There's lots of these errors of understanding throughout the talk, but the biggest one is the rolodex card icon. It looks like an ID card more than a rolodex card, since the latter do not have portraits on them. Check it out on a google image search; some companies make cards for you with their logo on it, but most cards are blank for your writing, and there is no portraiture. Presented with that icon, photo-on-the-left, text-on-the-right looks like a pretty default ID card. The underlying point is right - that the teenagers recognise the meaning of the icon - the but rationalisation for why is incorrect.
So why do teenagers understand that floppy means save? Because 'convention'. Not because "they're smart, and backward-map old technology". If we had a different icon for 'save', and one company just today started using the floppy, then no-one would understand it.
Using the word "meaning" here is problematic because it comes with some intellectual baggage (e.g, connotation). What does anything "mean" really? The most straight forward answer to me is it "means" what it does. That is, function is meaning, especially in UX.

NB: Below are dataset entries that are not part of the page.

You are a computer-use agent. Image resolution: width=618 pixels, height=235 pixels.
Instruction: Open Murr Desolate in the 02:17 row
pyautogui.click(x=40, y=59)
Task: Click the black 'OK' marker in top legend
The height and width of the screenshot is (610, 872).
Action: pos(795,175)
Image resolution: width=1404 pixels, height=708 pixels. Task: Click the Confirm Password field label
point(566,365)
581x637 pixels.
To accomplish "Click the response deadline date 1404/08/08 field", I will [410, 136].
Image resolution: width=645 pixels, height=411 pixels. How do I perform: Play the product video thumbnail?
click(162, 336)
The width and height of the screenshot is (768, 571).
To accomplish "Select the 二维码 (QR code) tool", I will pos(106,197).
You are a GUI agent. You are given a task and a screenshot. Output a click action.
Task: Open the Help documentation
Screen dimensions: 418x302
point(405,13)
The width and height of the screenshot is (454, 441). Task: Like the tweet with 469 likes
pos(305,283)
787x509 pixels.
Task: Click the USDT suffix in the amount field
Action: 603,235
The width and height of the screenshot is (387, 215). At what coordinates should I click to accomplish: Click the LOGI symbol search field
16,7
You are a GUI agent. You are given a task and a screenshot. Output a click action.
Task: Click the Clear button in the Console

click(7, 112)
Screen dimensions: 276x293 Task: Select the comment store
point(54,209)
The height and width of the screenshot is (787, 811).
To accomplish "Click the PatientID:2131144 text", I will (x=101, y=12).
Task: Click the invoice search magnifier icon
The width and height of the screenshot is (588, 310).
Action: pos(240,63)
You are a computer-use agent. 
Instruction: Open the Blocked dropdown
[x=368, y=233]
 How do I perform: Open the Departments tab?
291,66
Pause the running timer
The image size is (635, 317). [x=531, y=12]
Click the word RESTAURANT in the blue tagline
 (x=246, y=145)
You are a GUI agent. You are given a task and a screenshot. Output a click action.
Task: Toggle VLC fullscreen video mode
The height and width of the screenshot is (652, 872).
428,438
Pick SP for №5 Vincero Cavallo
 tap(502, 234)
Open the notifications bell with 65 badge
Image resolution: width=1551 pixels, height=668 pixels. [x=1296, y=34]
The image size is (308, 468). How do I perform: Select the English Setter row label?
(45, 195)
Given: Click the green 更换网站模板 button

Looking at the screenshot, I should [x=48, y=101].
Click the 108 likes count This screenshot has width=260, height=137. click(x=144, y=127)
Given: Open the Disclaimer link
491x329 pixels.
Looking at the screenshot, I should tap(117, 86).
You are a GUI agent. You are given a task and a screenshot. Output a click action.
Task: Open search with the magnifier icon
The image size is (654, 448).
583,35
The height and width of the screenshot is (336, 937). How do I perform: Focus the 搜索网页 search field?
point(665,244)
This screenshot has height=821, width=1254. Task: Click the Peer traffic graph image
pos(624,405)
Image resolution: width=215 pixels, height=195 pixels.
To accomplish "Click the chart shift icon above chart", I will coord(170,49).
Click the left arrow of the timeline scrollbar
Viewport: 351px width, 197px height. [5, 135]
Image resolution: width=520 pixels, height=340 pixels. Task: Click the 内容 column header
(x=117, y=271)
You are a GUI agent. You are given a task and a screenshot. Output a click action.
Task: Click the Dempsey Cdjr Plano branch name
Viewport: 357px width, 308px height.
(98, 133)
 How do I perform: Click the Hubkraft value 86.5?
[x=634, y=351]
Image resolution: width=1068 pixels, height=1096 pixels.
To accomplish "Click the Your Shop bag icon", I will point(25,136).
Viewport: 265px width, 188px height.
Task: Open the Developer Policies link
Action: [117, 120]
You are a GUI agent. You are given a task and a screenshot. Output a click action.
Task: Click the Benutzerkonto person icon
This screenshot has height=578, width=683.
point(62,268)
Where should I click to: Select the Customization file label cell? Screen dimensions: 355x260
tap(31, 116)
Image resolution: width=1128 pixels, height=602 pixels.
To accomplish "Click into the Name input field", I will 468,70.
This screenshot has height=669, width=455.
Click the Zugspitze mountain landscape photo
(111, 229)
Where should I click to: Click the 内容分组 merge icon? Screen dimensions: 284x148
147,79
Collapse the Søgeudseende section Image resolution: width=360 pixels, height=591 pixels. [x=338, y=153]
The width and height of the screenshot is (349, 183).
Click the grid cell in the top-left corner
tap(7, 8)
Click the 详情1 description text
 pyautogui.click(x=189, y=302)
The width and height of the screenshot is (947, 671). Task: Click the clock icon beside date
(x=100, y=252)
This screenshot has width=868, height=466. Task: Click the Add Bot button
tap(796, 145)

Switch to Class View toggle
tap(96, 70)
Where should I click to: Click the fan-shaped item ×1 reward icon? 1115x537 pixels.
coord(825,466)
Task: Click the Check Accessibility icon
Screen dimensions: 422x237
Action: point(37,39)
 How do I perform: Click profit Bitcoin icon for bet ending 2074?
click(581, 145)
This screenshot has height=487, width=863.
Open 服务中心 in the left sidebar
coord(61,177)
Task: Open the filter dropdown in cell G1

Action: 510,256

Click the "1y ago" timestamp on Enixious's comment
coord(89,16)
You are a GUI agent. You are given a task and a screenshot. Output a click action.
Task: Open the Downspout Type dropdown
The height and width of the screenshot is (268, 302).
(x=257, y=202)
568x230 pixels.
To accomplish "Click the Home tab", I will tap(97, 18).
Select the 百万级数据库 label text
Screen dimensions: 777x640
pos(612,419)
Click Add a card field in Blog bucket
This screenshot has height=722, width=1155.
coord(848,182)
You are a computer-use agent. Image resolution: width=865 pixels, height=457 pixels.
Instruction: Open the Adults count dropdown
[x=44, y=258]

The unnecessarily complexity is what's in the video: the user sees the icon, recognises it as a floppy disk, understands that the floppy disk is storage from some prior experience (ha![1]), and then reverse-engineers the question "why does this icon look like a floppy disk" into "something to do with storage - probably saving the document to it". It's a very convoluted and unnecessary cognitive path.
[1] Does anyone really believe that the youth of today learned what floppy disks were before they learned about saving documents?
It's about training. Look at this picture[1]. If you made an icon from this simple structure, do you think people would understand what it meant? It's a pretty unknown bit of technology, but what it does has a clear analogue to a common function on websites. If only one site used it, it would be confusing. But if it were used by almost everyone, all through your growing up, you'd both understand the icon, and that it was shaped that way because it's meant to look like this object.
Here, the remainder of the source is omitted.